> **What you need to do**
Edit the entries below so that every "GUI agent" becomes "screen assistant", leaving everything else as it is.

>> Start

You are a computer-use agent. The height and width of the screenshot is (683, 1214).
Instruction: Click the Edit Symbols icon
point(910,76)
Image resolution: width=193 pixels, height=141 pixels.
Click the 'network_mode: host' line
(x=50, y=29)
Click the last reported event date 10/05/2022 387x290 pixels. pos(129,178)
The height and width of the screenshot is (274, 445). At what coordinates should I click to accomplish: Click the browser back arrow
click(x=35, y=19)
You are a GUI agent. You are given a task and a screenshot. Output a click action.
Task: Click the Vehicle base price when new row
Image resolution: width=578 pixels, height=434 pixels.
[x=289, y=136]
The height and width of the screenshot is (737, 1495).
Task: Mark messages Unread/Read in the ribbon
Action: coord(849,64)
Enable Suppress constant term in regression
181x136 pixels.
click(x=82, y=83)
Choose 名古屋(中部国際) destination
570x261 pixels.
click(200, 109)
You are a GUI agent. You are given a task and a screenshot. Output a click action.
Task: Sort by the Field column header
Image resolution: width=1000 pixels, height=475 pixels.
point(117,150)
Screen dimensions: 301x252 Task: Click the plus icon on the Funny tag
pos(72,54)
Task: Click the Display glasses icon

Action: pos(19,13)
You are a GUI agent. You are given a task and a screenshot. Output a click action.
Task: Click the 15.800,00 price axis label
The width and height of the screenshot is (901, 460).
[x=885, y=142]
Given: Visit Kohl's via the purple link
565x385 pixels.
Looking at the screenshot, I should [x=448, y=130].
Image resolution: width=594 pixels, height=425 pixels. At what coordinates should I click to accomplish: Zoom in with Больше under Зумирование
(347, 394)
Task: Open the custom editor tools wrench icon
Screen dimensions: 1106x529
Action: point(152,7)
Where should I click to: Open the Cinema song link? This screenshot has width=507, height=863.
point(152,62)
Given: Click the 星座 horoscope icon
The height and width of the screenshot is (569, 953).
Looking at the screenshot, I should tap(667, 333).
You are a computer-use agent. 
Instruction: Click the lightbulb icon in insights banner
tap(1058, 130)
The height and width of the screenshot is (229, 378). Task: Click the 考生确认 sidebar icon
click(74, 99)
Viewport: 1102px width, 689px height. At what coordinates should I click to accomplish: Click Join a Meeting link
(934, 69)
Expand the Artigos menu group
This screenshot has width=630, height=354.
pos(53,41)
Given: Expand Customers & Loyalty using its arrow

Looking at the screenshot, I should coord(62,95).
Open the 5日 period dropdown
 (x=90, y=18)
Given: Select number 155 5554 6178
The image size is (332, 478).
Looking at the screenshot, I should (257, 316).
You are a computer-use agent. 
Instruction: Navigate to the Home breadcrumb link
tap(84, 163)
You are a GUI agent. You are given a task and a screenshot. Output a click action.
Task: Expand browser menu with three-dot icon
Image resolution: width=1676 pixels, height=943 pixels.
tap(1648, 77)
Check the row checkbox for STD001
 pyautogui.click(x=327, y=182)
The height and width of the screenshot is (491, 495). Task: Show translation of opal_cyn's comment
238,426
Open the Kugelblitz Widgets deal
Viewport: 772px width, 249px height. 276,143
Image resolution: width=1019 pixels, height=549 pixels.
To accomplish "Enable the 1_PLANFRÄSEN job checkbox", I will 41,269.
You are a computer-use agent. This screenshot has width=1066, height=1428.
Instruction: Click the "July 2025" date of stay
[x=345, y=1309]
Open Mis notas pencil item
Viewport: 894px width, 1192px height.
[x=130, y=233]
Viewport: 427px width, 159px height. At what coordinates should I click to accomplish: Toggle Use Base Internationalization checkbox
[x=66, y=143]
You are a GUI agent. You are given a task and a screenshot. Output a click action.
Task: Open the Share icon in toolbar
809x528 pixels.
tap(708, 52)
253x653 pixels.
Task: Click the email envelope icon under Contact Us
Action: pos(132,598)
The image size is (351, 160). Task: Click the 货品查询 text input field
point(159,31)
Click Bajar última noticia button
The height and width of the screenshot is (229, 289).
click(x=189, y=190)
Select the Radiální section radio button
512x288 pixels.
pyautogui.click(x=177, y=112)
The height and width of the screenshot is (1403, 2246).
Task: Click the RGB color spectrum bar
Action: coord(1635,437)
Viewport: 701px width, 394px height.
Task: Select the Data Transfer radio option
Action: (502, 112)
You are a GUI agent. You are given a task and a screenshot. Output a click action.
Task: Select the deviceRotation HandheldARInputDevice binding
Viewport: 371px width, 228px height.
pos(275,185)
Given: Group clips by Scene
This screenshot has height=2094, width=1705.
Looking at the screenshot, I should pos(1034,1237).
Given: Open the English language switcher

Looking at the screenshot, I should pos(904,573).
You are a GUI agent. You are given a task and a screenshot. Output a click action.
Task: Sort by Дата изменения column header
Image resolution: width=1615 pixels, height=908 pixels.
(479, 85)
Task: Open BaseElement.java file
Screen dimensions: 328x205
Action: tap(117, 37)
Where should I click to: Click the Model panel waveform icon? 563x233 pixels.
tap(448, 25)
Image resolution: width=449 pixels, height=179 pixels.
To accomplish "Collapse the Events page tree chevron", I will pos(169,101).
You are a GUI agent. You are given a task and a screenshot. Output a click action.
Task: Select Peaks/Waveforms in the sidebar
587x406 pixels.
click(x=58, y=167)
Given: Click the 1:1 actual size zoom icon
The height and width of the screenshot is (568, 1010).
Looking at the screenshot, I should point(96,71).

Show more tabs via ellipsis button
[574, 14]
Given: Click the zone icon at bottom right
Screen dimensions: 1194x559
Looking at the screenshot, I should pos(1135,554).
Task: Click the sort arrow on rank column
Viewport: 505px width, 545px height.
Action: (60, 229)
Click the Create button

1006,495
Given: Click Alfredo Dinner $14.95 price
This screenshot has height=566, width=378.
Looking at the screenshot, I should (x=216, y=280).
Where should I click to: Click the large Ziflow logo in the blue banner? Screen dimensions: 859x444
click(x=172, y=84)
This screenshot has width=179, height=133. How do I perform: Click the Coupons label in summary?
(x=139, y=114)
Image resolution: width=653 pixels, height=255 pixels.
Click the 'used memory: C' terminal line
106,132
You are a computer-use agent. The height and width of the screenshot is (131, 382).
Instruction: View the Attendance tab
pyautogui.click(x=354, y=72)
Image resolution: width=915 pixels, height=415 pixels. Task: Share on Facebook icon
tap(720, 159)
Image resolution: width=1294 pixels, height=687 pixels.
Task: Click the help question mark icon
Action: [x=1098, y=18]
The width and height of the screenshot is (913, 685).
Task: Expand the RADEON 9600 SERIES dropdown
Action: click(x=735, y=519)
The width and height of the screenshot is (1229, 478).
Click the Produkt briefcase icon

>> End

> **Response to the task**
You are a computer-use agent. The height and width of the screenshot is (683, 1214).
Instruction: Click the Edit Symbols icon
point(910,76)
Image resolution: width=193 pixels, height=141 pixels.
Click the 'network_mode: host' line
(x=50, y=29)
Click the last reported event date 10/05/2022 387x290 pixels. pos(129,178)
The height and width of the screenshot is (274, 445). At what coordinates should I click to accomplish: Click the browser back arrow
click(x=35, y=19)
You are a screen assistant. You are given a task and a screenshot. Output a click action.
Task: Click the Vehicle base price when new row
Image resolution: width=578 pixels, height=434 pixels.
[x=289, y=136]
The height and width of the screenshot is (737, 1495).
Task: Mark messages Unread/Read in the ribbon
Action: coord(849,64)
Enable Suppress constant term in regression
181x136 pixels.
click(x=82, y=83)
Choose 名古屋(中部国際) destination
570x261 pixels.
click(200, 109)
You are a screen assistant. You are given a task and a screenshot. Output a click action.
Task: Sort by the Field column header
Image resolution: width=1000 pixels, height=475 pixels.
point(117,150)
Screen dimensions: 301x252 Task: Click the plus icon on the Funny tag
pos(72,54)
Task: Click the Display glasses icon

Action: pos(19,13)
You are a screen assistant. You are given a task and a screenshot. Output a click action.
Task: Click the 15.800,00 price axis label
The width and height of the screenshot is (901, 460).
[x=885, y=142]
Given: Visit Kohl's via the purple link
565x385 pixels.
Looking at the screenshot, I should [x=448, y=130].
Image resolution: width=594 pixels, height=425 pixels. At what coordinates should I click to accomplish: Zoom in with Больше under Зумирование
(347, 394)
Task: Open the custom editor tools wrench icon
Screen dimensions: 1106x529
Action: point(152,7)
Where should I click to: Open the Cinema song link? This screenshot has width=507, height=863.
point(152,62)
Given: Click the 星座 horoscope icon
The height and width of the screenshot is (569, 953).
Looking at the screenshot, I should tap(667, 333).
You are a computer-use agent. 
Instruction: Click the lightbulb icon in insights banner
tap(1058, 130)
The height and width of the screenshot is (229, 378). Task: Click the 考生确认 sidebar icon
click(74, 99)
Viewport: 1102px width, 689px height. At what coordinates should I click to accomplish: Click Join a Meeting link
(934, 69)
Expand the Artigos menu group
This screenshot has width=630, height=354.
pos(53,41)
Given: Expand Customers & Loyalty using its arrow

Looking at the screenshot, I should coord(62,95).
Open the 5日 period dropdown
 (x=90, y=18)
Given: Select number 155 5554 6178
The image size is (332, 478).
Looking at the screenshot, I should (257, 316).
You are a computer-use agent. 
Instruction: Navigate to the Home breadcrumb link
tap(84, 163)
You are a screen assistant. You are given a task and a screenshot. Output a click action.
Task: Expand browser menu with three-dot icon
Image resolution: width=1676 pixels, height=943 pixels.
tap(1648, 77)
Check the row checkbox for STD001
 pyautogui.click(x=327, y=182)
The height and width of the screenshot is (491, 495). Task: Show translation of opal_cyn's comment
238,426
Open the Kugelblitz Widgets deal
Viewport: 772px width, 249px height. 276,143
Image resolution: width=1019 pixels, height=549 pixels.
To accomplish "Enable the 1_PLANFRÄSEN job checkbox", I will 41,269.
You are a computer-use agent. This screenshot has width=1066, height=1428.
Instruction: Click the "July 2025" date of stay
[x=345, y=1309]
Open Mis notas pencil item
Viewport: 894px width, 1192px height.
[x=130, y=233]
Viewport: 427px width, 159px height. At what coordinates should I click to accomplish: Toggle Use Base Internationalization checkbox
[x=66, y=143]
You are a screen assistant. You are given a task and a screenshot. Output a click action.
Task: Open the Share icon in toolbar
809x528 pixels.
tap(708, 52)
253x653 pixels.
Task: Click the email envelope icon under Contact Us
Action: pos(132,598)
The image size is (351, 160). Task: Click the 货品查询 text input field
point(159,31)
Click Bajar última noticia button
The height and width of the screenshot is (229, 289).
click(x=189, y=190)
Select the Radiální section radio button
512x288 pixels.
pyautogui.click(x=177, y=112)
The height and width of the screenshot is (1403, 2246).
Task: Click the RGB color spectrum bar
Action: coord(1635,437)
Viewport: 701px width, 394px height.
Task: Select the Data Transfer radio option
Action: (502, 112)
You are a screen assistant. You are given a task and a screenshot. Output a click action.
Task: Select the deviceRotation HandheldARInputDevice binding
Viewport: 371px width, 228px height.
pos(275,185)
Given: Group clips by Scene
This screenshot has height=2094, width=1705.
Looking at the screenshot, I should pos(1034,1237).
Given: Open the English language switcher

Looking at the screenshot, I should pos(904,573).
You are a screen assistant. You are given a task and a screenshot. Output a click action.
Task: Sort by Дата изменения column header
Image resolution: width=1615 pixels, height=908 pixels.
(479, 85)
Task: Open BaseElement.java file
Screen dimensions: 328x205
Action: tap(117, 37)
Where should I click to: Click the Model panel waveform icon? 563x233 pixels.
tap(448, 25)
Image resolution: width=449 pixels, height=179 pixels.
To accomplish "Collapse the Events page tree chevron", I will pos(169,101).
You are a screen assistant. You are given a task and a screenshot. Output a click action.
Task: Select Peaks/Waveforms in the sidebar
587x406 pixels.
click(x=58, y=167)
Given: Click the 1:1 actual size zoom icon
The height and width of the screenshot is (568, 1010).
Looking at the screenshot, I should point(96,71).

Show more tabs via ellipsis button
[574, 14]
Given: Click the zone icon at bottom right
Screen dimensions: 1194x559
Looking at the screenshot, I should pos(1135,554).
Task: Click the sort arrow on rank column
Viewport: 505px width, 545px height.
Action: (60, 229)
Click the Create button

1006,495
Given: Click Alfredo Dinner $14.95 price
This screenshot has height=566, width=378.
Looking at the screenshot, I should (x=216, y=280).
Where should I click to: Click the large Ziflow logo in the blue banner? Screen dimensions: 859x444
click(x=172, y=84)
This screenshot has width=179, height=133. How do I perform: Click the Coupons label in summary?
(x=139, y=114)
Image resolution: width=653 pixels, height=255 pixels.
Click the 'used memory: C' terminal line
106,132
You are a computer-use agent. The height and width of the screenshot is (131, 382).
Instruction: View the Attendance tab
pyautogui.click(x=354, y=72)
Image resolution: width=915 pixels, height=415 pixels. Task: Share on Facebook icon
tap(720, 159)
Image resolution: width=1294 pixels, height=687 pixels.
Task: Click the help question mark icon
Action: [x=1098, y=18]
The width and height of the screenshot is (913, 685).
Task: Expand the RADEON 9600 SERIES dropdown
Action: click(x=735, y=519)
The width and height of the screenshot is (1229, 478).
Click the Produkt briefcase icon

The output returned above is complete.